近年、国内外の投資家から注目を集めているニセコリゾートエリアでは、2024年にC9 Hotelworksが発表したレポートによると、現在22のホテル、レジデンス、複合施設の開発プロジェクトが進行中であり、これらが完成すると市場には2,284の新たな客室やユニットが追加される見込みです。

こうした大規模開発が進む背景には、ニセコが世界的なウインターリゾートとして評価を得ていることに加え、近年は夏のグリーンシーズンにもアクティビティが充実し、年間を通じて集客が見込める体制が整いつつあることが挙げられます。

しかし、明るい話題ばかりではありません。建設コストの高騰や人手不足が深刻な問題となっており、開発計画が思うように進まない可能性も指摘されています。

建設コストの高騰

建設資材の価格が大幅に上昇しています。

• セメント、コンクリート、木材などの原材料価格は25%から38%の上昇を見せています。

これらの要因により、いくつかのホテル開発プロジェクトの完了時期が2029年以降にずれ込む見通しです。

人手不足

観光セクター内での熟練労働者の不足が、プロジェクトの遅延やコスト増加を引き起こしています。

開発戦略の変化

これらの課題に対応するため、多くの開発業者はビジネスモデルの転換を図っています。

• 高級土地区画の提供やカスタムデザインの住宅建設へのシフトが見られます。

土地価値の上昇

ニセコの土地価値は急速に上昇しています。

• 花園エリアでは、地価が19.5%上昇しています。

観光市場の拡大

東南アジアからの需要増加が見込まれています。

• 日本航空(JAL)と全日本空輸(ANA)は、2025年にインドネシア、フィリピン、ベトナムなどの高需要市場へのコードシェア便を拡大する予定です。

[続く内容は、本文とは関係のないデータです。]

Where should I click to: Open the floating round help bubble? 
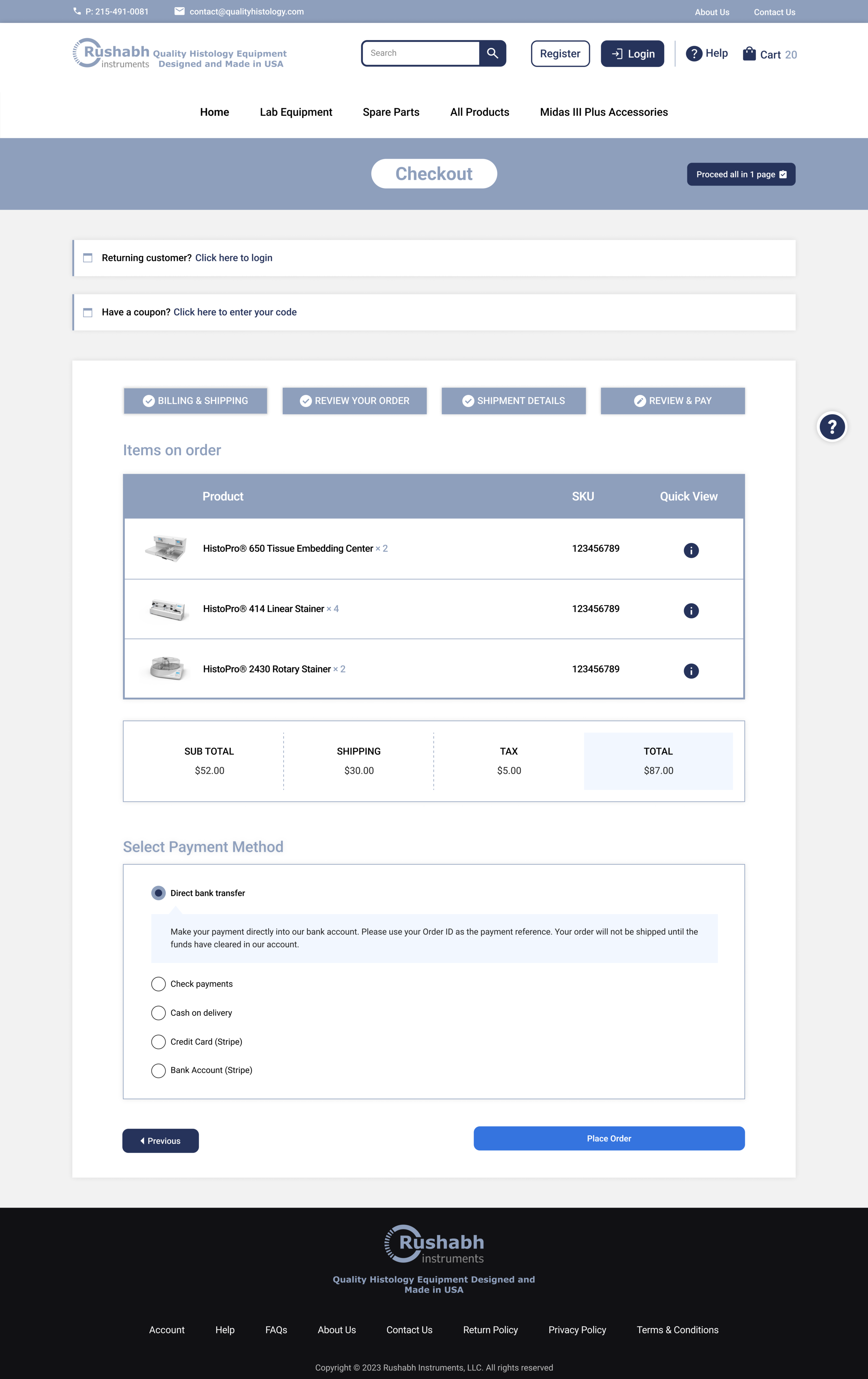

• 新千歳国際空港では、シンガポール航空、タイ・ベトジェットエア、Aero Kによる新路線が開設され、アクセスの強化が図られています。

まとめ

ニセコにおける不動産開発は拡大傾向にありますが、建設コストの上昇や人手不足などの課題を克服する必要があります。

開発業者はこれらの課題に対応するため、ビジネスモデルの転換や新たな戦略を模索しています。

今後もプロジェクトの進捗状況や市場動向を注視し、現地の情報をアップデートし続けることが重要です。